* Start The records *
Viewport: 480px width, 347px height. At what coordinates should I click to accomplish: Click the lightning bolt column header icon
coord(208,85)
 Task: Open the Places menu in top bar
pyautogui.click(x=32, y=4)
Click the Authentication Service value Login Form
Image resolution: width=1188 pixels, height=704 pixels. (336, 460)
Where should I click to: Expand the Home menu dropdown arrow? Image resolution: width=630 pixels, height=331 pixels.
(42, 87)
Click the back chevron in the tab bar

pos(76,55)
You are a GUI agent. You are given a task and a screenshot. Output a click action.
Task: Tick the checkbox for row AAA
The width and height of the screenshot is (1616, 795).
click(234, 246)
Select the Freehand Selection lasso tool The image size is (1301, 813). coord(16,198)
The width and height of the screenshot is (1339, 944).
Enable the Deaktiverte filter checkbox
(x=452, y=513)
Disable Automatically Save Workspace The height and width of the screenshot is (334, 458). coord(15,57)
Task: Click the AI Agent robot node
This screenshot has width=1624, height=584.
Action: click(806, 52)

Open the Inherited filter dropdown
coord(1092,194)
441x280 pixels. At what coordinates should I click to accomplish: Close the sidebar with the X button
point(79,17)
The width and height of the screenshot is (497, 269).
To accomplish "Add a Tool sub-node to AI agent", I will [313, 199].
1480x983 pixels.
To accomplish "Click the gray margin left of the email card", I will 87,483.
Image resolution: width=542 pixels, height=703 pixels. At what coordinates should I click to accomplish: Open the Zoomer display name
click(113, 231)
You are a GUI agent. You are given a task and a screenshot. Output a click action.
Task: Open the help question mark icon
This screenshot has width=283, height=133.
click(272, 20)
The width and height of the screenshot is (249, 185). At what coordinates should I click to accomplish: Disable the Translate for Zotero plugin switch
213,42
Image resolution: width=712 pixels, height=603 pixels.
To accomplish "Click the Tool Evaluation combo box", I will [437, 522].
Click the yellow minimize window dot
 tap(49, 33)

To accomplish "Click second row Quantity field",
* End The records *
Please rewrite the records above, everything from the line containing "1480x983 pixels." down to the line containing "click(113, 231)", both lines included, keeping every line in full and shifting each coordinate in the answers up by 55.

→ **Reply**:
1480x983 pixels.
To accomplish "Click the gray margin left of the email card", I will 142,538.
Image resolution: width=542 pixels, height=703 pixels. At what coordinates should I click to accomplish: Open the Zoomer display name
click(168, 286)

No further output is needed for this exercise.